监控SparkStreaming程序脚本

2017/8/15 posted in  Spark

虽然Spark on yarn非常的稳定,一般情况下是不会出问题的.但是我们的SparkStreaming程序是一直运行着出实时报表的.
我们必须得对SparkStreaming程序进行监控,在程序退出后,能够及时的重启.
基于此需求,我想到了通过调用yarn的rest接口来获取提交到yarn上的任务

思路

调用yarn提供的rest接口来获取所有正在运行的任务

curl --compressed -H "Accept: application/json" -X GET "http://master:8088/ws/v1/cluster/apps?states=RUNNING"

如果对别的接口有兴趣,可以看看官网.
+ https://hadoop.apache.org/docs/stable/hadoop-yarn/hadoop-yarn-site/ResourceManagerRest.html
+ http://www.winseliu.com/blog/2014/12/07/hadoop-mr-rest-api/

脚本

脚本也很简单,简单看看就明白了

# -*- coding: utf-8 -*-
'''
    Created by hushiwei on 2018/1/5.
    监控SparkStreaming程序
    一旦挂了,执行重启,同时发送邮件和微信报警
'''

import os
import subprocess
import json
import logging
import time
import urllib2
import smtplib
from email.mime.text import MIMEText
from email.mime.multipart import MIMEMultipart
from email.header import Header

wechats = "HuShiwei"
sendEmails = ['hsw_v5@163.com', 'xxxx@gm825.com']

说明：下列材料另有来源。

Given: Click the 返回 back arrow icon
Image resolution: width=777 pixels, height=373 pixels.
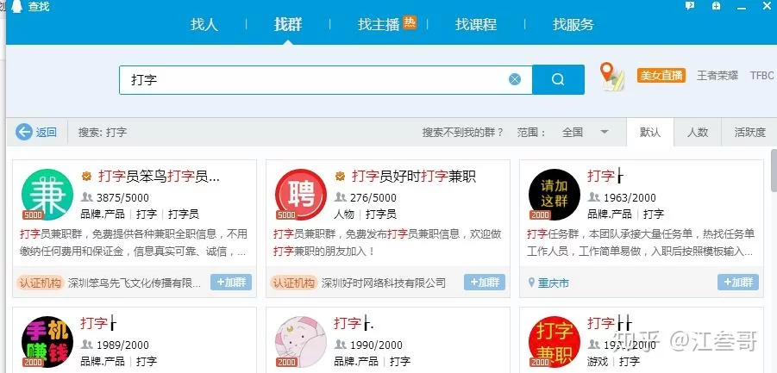Looking at the screenshot, I should coord(24,132).
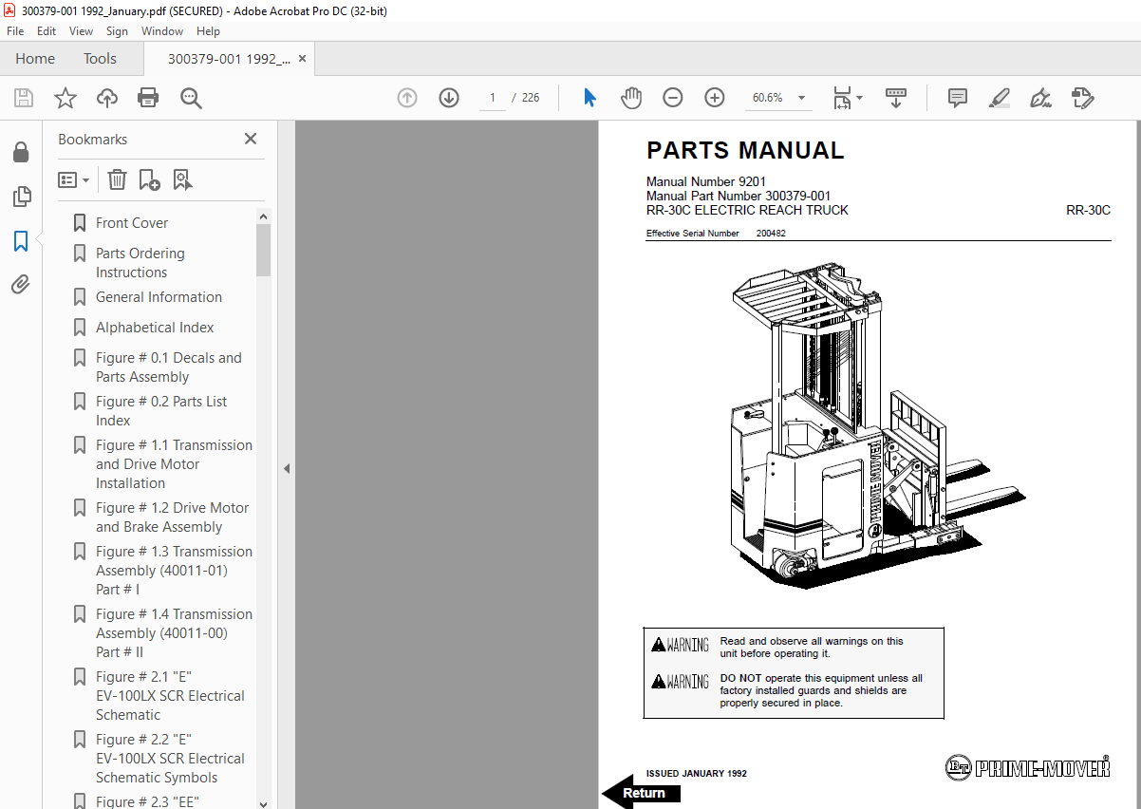Click inside the page number field

(492, 97)
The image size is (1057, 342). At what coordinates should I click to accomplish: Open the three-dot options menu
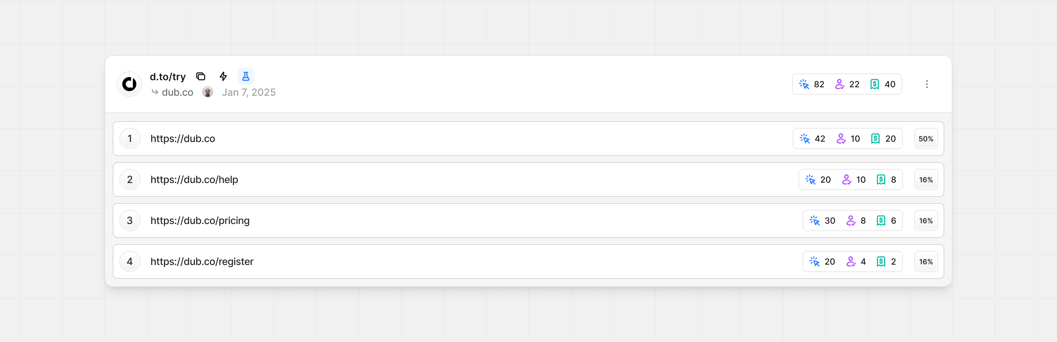[927, 84]
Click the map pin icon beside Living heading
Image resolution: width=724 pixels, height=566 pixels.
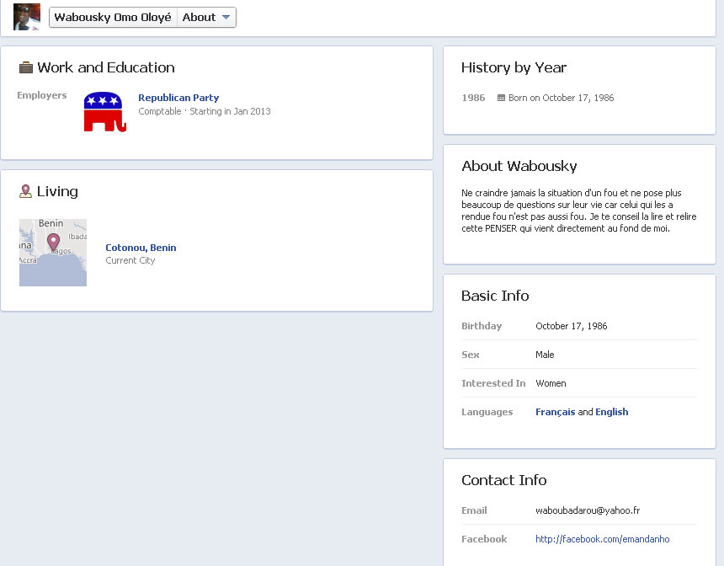coord(25,191)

urlRun = 'curl --compressed -H "Accept: application/json" -X GET "http://u007:8089/ws/v1/cluster/apps?states=RUNNING"'
urlAcc = 'curl --compressed -H "Accept: application/json" -X GET "http://u007:8089/ws/v1/cluster/apps?states=ACCEPTED"'

monitorPrograms = {
    "com.xxxx.streaming.ADXStreaming": "/home/hadoop/statistics/ad/adxstreaming/start_adx_streaming_yarn.sh",
    "com.xxxx.online.streaming.DSPStreaming": "/home/hadoop/statistics/ad/dsp_ad_puton/dsp_ad_puton_streaming/start_dsp_streaming_yarn_test.sh",
    "com.xxxx.streaming.CPDAppStreaming": "/home/hadoop/statistics/ad/dsp_app_promotion/start_dsp_app_promotion_yarn.sh"
}


class WeChat(object):
    '''
    发送微信工具类
    '''

    def __init__(self, corpid, corpsecret, tokenpath):
        self.corpid = corpid
        self.corpsecret = corpsecret
        self.tokenpath = tokenpath
        self.logger = logging.getLogger('wechat')

    def saveToken(self):
        '''
        :return:
        '''
        try:
            with open(self.tokenpath, 'r') as f:
                token = f.read()
                if len(token) < 10:
                    token = self.getToken()
                    self.logger.info("Can not get token from %s,prepare to get token on api which token is %s" % (
                        self.tokenpath, token))
                    return token
                else:
                    return token
        except IOError:
            token = self.getToken()
            self.logger.info(
                "Can not get token from %s,prepare to get token on api which token is %s" % (self.tokenpath, token))
            return token

    def getToken(self):
        Url = 'https://qyapi.weixin.qq.com/cgi-bin/gettoken?corpid=%s&corpsecret=%s' % (self.corpid, self.corpsecret)
        req = urllib2.Request(Url)
        result = urllib2.urlopen(req)
        json_access_token = json.loads(result.read())
        access_token = json_access_token['access_token']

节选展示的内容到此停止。